(JTA) — Archaeologists in Poland have unearthed a Nazi time capsule circa 1934 that contained images of Adolf Hitler, newspapers and other artifacts.
The archaeologists had been aware for years of the existence of the time capsule, which was buried underground, but had not been able to reach the copper cylinder container, according to The Independent.
The capsule was located earlier this month in the northwestern town of Zlocieniec, which was part of Germany during World War II, and is believed to have been hidden during the construction of a building used to train Nazis.
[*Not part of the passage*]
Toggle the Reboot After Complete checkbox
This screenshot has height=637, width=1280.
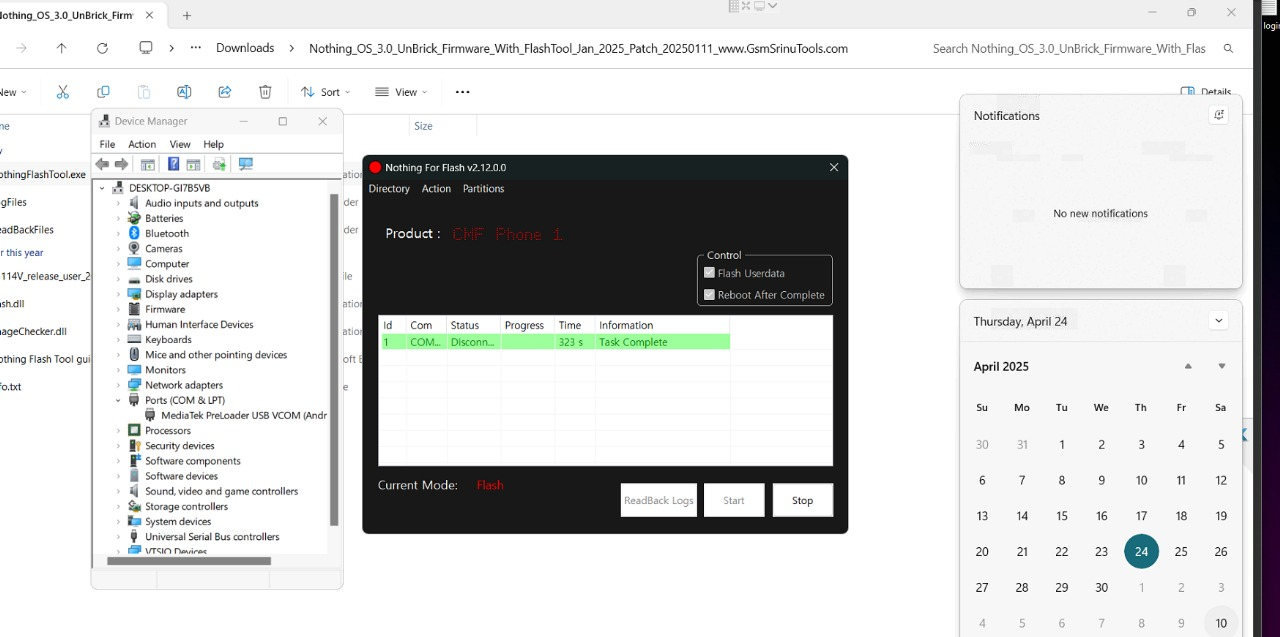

The archaeologists had to cut through various obstacles, including concrete and German mines, to reach the capsule, which they opened using a chainsaw.
In addition to photographs of Hitler and newspapers, it contained two copies of the Nazi leader’s manifesto, “Mein Kampf,” as well as coins and material promoting the town of Zlocieniec, which was referred to by its former German name, Falkenberg, according to The European Pressphoto Agency.
The capsule is being kept by the National Museum in Szczecin, also in northwestern Poland, where its contents will be shown to the public, according to The Independent.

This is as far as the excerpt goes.